__Try it__. For the entries below, repeat exactly each line starting with the one that contains "Screen dimensions: 702x377" and going on through the one that contains "Click the Anucha", and no others.

__Data shown__.
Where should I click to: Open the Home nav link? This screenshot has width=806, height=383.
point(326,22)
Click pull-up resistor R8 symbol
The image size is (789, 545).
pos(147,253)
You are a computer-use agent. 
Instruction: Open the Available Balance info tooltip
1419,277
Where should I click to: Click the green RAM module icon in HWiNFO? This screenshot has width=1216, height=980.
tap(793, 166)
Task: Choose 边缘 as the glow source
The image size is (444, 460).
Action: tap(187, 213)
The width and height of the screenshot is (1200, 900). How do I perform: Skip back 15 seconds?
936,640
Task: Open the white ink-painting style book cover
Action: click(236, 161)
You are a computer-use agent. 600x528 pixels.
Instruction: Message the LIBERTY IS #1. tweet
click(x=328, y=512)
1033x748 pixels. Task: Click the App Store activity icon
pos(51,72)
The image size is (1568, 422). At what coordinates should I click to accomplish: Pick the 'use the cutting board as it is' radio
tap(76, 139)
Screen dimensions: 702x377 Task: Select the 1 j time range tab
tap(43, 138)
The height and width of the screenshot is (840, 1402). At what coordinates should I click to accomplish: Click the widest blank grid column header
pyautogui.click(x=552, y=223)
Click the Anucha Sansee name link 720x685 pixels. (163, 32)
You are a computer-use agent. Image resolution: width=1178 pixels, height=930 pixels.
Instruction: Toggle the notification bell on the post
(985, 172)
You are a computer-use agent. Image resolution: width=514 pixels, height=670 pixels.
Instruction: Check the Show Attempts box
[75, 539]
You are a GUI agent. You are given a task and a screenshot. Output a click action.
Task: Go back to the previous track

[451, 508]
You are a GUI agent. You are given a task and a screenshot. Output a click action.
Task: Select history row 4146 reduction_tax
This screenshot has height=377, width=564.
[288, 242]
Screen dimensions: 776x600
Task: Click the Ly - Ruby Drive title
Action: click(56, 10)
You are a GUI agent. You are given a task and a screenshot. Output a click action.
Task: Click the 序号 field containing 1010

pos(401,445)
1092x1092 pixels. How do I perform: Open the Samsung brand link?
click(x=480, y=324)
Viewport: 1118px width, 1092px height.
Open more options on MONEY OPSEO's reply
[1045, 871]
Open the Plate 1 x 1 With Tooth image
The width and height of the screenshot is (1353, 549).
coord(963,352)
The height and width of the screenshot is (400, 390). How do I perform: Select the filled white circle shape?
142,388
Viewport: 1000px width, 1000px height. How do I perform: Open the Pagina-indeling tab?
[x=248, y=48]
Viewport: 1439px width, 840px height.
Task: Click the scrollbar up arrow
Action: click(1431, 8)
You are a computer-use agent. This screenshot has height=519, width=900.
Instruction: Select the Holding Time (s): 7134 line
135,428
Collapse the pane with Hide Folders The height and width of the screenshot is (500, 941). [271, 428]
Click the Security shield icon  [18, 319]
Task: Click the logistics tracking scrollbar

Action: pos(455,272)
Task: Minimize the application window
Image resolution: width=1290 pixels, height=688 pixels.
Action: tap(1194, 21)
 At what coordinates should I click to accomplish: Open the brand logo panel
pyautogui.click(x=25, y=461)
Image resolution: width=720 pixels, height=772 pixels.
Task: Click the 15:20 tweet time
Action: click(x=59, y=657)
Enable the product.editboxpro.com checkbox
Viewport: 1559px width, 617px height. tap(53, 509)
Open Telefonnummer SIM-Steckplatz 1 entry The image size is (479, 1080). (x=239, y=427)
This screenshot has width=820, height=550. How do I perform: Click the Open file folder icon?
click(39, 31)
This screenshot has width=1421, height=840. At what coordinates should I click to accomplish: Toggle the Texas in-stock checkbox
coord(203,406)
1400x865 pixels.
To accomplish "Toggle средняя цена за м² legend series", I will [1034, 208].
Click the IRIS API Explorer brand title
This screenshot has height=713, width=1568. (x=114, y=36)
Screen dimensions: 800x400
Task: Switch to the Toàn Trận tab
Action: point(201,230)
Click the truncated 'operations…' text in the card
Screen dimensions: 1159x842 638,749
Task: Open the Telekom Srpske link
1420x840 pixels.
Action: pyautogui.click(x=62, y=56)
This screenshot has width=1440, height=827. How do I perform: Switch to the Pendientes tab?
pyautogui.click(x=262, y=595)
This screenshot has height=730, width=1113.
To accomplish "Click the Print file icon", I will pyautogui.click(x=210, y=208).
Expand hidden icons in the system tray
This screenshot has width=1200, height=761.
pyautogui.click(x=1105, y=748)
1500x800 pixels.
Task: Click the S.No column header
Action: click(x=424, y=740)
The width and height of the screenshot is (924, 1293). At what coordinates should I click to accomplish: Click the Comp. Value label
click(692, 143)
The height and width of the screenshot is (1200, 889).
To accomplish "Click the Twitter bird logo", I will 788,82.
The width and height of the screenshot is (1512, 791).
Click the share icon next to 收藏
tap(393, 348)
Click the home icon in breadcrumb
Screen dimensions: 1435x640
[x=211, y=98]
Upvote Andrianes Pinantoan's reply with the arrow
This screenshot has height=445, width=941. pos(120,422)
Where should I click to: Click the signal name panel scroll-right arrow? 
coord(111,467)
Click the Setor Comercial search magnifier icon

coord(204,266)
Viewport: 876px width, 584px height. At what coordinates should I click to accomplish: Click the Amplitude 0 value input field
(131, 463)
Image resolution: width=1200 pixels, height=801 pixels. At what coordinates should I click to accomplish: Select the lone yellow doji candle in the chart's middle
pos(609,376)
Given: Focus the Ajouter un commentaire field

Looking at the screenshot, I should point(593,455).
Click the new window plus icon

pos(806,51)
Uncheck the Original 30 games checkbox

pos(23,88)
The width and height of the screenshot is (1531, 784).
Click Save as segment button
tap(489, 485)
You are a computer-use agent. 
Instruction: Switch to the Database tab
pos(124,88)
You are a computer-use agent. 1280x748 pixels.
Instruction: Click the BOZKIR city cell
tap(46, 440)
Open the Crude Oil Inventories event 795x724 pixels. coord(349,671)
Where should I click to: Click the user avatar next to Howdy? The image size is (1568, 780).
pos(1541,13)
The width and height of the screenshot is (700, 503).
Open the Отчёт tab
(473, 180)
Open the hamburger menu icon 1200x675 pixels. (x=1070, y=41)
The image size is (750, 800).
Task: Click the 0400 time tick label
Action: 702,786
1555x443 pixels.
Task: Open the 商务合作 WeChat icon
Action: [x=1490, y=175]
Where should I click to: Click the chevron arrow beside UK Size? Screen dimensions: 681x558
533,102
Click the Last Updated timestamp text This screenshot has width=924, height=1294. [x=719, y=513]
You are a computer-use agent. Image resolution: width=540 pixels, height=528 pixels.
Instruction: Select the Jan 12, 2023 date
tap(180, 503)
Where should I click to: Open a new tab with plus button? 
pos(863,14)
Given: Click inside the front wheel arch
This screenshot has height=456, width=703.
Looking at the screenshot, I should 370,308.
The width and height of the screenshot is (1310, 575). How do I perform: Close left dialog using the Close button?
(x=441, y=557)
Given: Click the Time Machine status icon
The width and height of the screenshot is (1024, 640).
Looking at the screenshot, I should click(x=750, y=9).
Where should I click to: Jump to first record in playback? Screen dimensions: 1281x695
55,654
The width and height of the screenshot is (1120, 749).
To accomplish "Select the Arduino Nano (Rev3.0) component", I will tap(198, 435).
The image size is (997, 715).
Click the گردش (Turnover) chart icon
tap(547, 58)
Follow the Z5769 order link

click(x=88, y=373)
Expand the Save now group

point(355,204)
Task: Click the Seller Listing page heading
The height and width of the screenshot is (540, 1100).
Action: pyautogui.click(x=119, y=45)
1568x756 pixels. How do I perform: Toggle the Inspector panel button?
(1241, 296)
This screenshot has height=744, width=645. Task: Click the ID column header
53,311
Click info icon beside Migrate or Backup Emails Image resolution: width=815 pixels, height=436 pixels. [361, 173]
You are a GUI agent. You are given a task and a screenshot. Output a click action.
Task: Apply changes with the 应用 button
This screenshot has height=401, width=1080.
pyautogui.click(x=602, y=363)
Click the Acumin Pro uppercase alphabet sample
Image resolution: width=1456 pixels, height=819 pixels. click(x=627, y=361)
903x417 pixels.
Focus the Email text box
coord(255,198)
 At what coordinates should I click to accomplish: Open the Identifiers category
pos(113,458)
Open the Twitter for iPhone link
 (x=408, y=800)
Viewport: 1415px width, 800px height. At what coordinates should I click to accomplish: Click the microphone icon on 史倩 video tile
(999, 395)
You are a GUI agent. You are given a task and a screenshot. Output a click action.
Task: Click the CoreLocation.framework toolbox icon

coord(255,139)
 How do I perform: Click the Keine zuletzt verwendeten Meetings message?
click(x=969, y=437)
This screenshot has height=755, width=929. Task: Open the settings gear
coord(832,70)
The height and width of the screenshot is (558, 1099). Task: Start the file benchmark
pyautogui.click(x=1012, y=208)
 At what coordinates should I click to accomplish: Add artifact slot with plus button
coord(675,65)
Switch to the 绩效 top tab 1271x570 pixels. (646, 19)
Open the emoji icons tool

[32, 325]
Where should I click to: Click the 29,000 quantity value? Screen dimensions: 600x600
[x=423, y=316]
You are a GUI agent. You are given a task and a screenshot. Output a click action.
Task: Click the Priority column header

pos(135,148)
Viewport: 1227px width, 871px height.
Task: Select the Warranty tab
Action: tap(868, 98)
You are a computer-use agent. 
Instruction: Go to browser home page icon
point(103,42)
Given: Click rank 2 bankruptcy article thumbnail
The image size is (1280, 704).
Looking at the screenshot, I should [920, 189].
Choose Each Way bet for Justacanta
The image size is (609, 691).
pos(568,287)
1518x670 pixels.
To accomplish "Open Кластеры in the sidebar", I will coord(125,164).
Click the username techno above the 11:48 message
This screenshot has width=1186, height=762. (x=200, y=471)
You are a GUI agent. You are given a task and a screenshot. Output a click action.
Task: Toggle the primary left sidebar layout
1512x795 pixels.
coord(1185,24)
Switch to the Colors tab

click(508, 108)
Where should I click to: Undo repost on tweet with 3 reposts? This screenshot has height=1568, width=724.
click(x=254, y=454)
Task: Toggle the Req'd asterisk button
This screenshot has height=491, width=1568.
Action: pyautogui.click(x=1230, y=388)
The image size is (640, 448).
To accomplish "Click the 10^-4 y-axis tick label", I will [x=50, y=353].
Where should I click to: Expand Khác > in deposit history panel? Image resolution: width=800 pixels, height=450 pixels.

__Answer box__.
Screen dimensions: 702x377 Task: Select the 1 j time range tab
tap(43, 138)
The height and width of the screenshot is (840, 1402). At what coordinates should I click to accomplish: Click the widest blank grid column header
pyautogui.click(x=552, y=223)
Click the Anucha Sansee name link 720x685 pixels. (163, 32)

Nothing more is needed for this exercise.